The Dig, 2.Dünya Savaşı'nın hemen öncesindeki zaman diliminde geçiyor. Kazı alanının üzerinden arada bir uçan savaş uçakları herkesin endişe ile beklediği savaşın habercisi gibi.
Film aslında hem keşif, hem de kayboluş ve ölüm hikayesi. Kasvet, hayattan kopuş, dünyayı ölümle terk etmenin kaçınılmazlığı filme yayılmış, ruhu olmuş adeta. Kazıyla ortaya çıkarılan bir mezar, kazı sırasında göçük altında kalarak canlı canlı mezara giren Basil Brown, kocasının mezarına sık sık çiçekler bırakan ama yakında öleceğini bilen bir kadın… Bütün bunlarla seyirciye ölüm realitesi hatırlatılıyor.
Kazı yapılan arazi tahminen bir mezarlık, kazılan höyükte ise antik dönemlerden kalma önemli bir savaşçının ya da kralın mezarı bulunuyor. Höyükte mezar görevini gören bir gemi ve gemiyle birlikte gömülmüş eşsiz bir hazine keşfediliyor. Edith Pretty, Londra’dan gönderilen ekibi kırmayarak arazisinde bulunan hazineyi Londra Müzesi'ne bağışlıyor ama Basil Brown’un adının da kazı tarihinde geçmesi kaydıyla. O anda tarihe ve bilime sadakat ile aşka sadakat aynı kararda buluşuyor.

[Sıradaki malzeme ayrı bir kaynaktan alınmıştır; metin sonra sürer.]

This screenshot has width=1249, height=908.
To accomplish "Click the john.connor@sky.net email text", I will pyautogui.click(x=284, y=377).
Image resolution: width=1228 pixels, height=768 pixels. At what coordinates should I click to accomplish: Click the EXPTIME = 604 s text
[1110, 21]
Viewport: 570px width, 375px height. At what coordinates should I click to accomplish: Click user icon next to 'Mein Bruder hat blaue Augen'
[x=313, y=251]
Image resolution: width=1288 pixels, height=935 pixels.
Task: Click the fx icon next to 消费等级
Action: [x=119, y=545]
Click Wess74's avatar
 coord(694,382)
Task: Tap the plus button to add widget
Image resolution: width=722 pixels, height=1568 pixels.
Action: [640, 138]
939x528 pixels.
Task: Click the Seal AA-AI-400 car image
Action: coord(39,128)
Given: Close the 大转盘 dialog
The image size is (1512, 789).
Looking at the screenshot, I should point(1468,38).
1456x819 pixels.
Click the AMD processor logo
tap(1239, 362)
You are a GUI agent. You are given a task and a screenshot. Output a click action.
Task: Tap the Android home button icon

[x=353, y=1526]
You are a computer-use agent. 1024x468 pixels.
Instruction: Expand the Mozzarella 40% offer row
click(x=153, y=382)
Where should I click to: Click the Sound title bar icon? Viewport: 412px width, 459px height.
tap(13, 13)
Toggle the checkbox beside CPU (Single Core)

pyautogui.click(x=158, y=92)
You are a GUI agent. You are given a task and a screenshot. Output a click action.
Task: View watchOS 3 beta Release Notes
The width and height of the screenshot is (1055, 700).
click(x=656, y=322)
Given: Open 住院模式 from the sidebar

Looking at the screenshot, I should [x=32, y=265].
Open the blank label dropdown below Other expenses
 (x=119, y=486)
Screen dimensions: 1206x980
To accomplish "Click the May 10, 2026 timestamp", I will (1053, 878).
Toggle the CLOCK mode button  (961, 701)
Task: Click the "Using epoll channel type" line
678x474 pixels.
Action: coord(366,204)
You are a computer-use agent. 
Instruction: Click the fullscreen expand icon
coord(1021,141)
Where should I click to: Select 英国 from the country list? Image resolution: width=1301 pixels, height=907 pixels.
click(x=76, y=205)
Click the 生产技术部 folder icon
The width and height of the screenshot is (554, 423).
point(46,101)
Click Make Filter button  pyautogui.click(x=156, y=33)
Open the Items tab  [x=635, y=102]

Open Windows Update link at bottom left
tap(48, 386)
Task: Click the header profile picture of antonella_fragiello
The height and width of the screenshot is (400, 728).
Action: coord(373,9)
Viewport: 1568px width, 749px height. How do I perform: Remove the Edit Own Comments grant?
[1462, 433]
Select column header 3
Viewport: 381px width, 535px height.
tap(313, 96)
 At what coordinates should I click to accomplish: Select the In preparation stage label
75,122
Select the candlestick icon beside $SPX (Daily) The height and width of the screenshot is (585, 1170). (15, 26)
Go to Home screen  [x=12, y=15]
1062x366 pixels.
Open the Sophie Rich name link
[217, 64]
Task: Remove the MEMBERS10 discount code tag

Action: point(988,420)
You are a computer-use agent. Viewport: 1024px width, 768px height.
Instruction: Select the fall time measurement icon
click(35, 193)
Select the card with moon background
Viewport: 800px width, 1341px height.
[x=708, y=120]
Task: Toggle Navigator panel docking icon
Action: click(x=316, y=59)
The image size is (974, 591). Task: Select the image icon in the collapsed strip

Edith Pretty’in artık iyice suyu yüzüne çıkan rahatsızlığının endişeye sevk ettiği Basil Brown hayat ve ölüm hakkında konuşurken "Bir mağara duvarındaki ilk el izinden bu yana daima bir şeyin parçasıyız" diyerek ölüme giderken teselli ve unutulmazlık vaat ediyor.
Edith Pretty’nin "Hayat gelip geçici, öyle anlar var ki kaçırmamalısın" nasihati ise eşcinsel eğilimlerini fark ettiği kocası ile yakında savaşa pilot olarak katılacak olan genç adama duyduğu ama bastırdığı aşkı arasında kalan kadın arkeoloğa ışık tutuyor. Çünkü hayatın gelip geçici olduğunu en iyi kalp kapakçıklarında sorun olduğu ve her an ölebileceğini öğrenmiş olan bir kadın en iyi bilebilir.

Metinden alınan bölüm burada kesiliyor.